Compliance with Laws. ELITE agrees at all times and at its own cost and expense to comply with all laws, ordinances, rules, and regulations of any applicable governmental agency or public authority with respect to or affecting the operation of conduct of their business.
 
15.
No Warranties.  ELITE acknowledges that WMA has made no representations or warranties to it with regard to the viability, success or profitability of the proposed business and ELITE hereby certifies that it has made its own independent evaluation of the business and of this assignment arrangement to its satisfaction.
 
 
 

 
 
 
16.
No Assignment. ELITE may not assign, in whole or part, this Agreement without the prior written consent of WMA.  ELITE may not issue any sublicense agreements without the prior written consent of WMA.
 
17.
Jurisdiction.
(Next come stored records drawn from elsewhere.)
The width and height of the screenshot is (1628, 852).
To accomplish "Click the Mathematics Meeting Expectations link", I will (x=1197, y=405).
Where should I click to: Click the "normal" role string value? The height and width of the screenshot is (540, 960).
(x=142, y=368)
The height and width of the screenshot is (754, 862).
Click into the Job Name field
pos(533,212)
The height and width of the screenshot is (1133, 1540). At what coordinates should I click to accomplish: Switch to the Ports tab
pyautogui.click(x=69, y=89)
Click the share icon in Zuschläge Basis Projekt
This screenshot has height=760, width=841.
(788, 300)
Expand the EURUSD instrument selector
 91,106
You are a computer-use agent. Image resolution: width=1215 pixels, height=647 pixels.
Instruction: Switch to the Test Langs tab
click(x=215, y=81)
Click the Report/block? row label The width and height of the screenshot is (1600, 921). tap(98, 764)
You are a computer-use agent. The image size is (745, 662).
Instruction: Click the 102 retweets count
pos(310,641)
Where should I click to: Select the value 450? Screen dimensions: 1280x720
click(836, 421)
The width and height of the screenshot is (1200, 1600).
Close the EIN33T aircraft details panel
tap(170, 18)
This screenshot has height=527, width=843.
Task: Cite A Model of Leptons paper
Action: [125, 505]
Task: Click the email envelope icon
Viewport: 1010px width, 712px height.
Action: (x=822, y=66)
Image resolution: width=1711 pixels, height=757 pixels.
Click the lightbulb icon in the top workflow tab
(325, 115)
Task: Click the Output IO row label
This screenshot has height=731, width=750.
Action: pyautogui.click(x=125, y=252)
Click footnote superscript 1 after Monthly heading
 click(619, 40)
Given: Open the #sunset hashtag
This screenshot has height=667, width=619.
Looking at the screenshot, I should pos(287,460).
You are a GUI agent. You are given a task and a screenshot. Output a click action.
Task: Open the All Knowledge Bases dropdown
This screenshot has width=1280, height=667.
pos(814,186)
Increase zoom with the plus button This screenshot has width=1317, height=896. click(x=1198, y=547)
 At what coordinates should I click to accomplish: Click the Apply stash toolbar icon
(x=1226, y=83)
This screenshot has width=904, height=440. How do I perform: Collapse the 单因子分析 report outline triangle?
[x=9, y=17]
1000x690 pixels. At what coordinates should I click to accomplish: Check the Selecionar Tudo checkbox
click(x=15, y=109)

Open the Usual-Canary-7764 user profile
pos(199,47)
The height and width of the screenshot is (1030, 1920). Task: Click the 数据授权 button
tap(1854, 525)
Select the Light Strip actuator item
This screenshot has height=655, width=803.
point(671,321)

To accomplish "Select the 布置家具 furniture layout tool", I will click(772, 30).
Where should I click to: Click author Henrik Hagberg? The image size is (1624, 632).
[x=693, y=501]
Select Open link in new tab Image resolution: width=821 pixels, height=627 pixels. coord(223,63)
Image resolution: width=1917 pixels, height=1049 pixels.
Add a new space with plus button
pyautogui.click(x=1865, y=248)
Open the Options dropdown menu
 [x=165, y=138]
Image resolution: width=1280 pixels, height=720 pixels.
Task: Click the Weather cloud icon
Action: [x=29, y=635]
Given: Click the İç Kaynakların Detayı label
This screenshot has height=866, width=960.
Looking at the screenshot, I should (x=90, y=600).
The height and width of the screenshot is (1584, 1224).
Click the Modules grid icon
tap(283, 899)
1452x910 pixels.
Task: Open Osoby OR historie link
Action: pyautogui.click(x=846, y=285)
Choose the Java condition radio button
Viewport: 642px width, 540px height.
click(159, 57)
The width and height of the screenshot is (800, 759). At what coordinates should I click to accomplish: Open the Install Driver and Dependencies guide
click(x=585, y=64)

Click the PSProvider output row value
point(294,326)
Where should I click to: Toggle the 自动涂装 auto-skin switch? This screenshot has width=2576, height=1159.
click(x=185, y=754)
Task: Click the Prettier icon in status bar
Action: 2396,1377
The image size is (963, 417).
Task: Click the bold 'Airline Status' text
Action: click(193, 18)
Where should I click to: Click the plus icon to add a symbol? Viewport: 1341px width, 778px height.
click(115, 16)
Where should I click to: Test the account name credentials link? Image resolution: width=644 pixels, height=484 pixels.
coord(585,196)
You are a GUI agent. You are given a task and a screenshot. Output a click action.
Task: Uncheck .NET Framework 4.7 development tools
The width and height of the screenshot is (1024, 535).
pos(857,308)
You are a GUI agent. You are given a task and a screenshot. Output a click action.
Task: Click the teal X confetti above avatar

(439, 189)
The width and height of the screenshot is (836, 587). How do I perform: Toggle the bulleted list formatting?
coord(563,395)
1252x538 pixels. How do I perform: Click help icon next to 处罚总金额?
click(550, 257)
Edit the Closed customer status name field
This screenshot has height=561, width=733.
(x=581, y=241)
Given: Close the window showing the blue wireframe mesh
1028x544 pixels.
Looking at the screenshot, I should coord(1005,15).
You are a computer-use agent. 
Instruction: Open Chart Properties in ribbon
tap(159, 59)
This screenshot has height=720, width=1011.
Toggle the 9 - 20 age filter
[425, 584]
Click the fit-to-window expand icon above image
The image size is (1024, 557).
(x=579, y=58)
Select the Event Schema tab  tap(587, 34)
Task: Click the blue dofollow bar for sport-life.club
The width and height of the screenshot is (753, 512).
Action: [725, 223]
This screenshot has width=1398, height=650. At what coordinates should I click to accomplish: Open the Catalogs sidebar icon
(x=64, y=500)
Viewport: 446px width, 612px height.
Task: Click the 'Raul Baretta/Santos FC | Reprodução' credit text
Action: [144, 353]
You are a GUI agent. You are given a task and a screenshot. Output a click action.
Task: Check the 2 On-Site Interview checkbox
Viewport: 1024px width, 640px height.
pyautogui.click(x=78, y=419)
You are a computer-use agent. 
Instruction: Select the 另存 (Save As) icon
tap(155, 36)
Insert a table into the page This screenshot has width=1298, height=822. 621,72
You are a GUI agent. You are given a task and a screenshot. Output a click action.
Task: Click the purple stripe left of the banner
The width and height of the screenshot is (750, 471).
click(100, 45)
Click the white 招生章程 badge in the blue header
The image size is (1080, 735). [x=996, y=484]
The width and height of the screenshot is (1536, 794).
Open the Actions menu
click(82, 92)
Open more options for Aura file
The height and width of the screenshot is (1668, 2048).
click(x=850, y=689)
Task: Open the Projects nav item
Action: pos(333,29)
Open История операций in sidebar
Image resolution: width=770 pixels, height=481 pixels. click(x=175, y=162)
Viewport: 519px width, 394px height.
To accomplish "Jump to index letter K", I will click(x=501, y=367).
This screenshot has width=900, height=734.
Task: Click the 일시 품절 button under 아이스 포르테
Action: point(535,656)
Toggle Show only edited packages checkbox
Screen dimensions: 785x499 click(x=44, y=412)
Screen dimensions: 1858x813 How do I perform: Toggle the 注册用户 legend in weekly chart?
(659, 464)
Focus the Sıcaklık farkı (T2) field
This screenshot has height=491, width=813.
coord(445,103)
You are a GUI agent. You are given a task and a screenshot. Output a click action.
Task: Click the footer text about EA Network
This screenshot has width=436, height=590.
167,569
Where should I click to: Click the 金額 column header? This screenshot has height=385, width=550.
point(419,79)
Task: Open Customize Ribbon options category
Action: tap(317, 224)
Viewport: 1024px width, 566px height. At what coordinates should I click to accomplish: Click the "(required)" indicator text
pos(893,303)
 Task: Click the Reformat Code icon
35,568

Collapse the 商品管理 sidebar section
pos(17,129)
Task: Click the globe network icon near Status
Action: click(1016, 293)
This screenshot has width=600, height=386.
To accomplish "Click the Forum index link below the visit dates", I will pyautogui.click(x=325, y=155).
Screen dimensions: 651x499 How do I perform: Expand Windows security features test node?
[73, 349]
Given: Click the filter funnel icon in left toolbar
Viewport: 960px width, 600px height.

Each party hereby irrevocably submits to the jurisdiction of the courts of the state of Florida and of any federal court located in Florida in connection with any action or proceeding arising out of or relating to this Agreement.  Each party hereby waives any right it may have to a jury trial. Venue shall lie exclusively in Seminole County, Florida.
 
18.
Entire Agreement   This writing constitutes the entire agreement of the parties and may not be modified except in a writing signed by the party to  be charged.
 
19.
Relationship of the Parties. The relationship between the parties is that of independent contractors, each operating their own separate business.
 
20.
Attorneys' Fees and Costs.   If any action at law or in equity to enforce, construe or recover damages regarding this Agreement, the prevailing party will be entitled to recover reasonable attorneys' fees, costs, and other disbursements reasonably incurred in such action in addition to all other relief to which it may be entitled.
 
21.
Notices.  Notices hereunder may be sent by US Mail, Certified, Return Receipt Requested, or by any other commercial means which allows for proof of actual receipt. Notice shall be sent to the address set out herein or such new address that may be given hereafter in writing.
 
22.
Time is of the Essence. Time is of the essence with regard to all monetary obligations and all other obligations of ELITE.
 
23.
Effective Date.  This Assignment shall be effective as of 5/9/11.

 
WHEREFORE, the parties have hereunto set their hands and seals.
 
Worldwide Medassets, Ltd.
 
  Elite Professional IP Licensing Company, LLC
 
/s/  Samer Majzoub
 
/s/ Christopher Smith
 
 
 
 
 
Managing Director
 
Manager
 
       
date: 5/9/11
 
date: 5/9/11
 

 
EXHIBIT “A”
 

 
Assignment Fee: An initial non-refundable Assignment Fee of Six Million ($6,000,000) Dollars (US) is payable by ELITE to WMA as follows:
 
-Two Million Six Hundred Fifty Thousand ($2,650,000) Dollars (U.S.) paid by the ELITE members to WMA and hereby acknowledged by WMA.
 
-Three Hundred Fifty Thousand ($350,000) Dollars (U.S.) is payable by ELITE to WMA on or before July 29, 2011.
 
-Three Million ($3,000,000) Dollars (U.S.) is payable by ELITE to WMA in equal quarterly installments in the amount of Five Hundred Thousand ($500,000) Dollars (U.S.) beginning September 30, 2011 and until paid in full.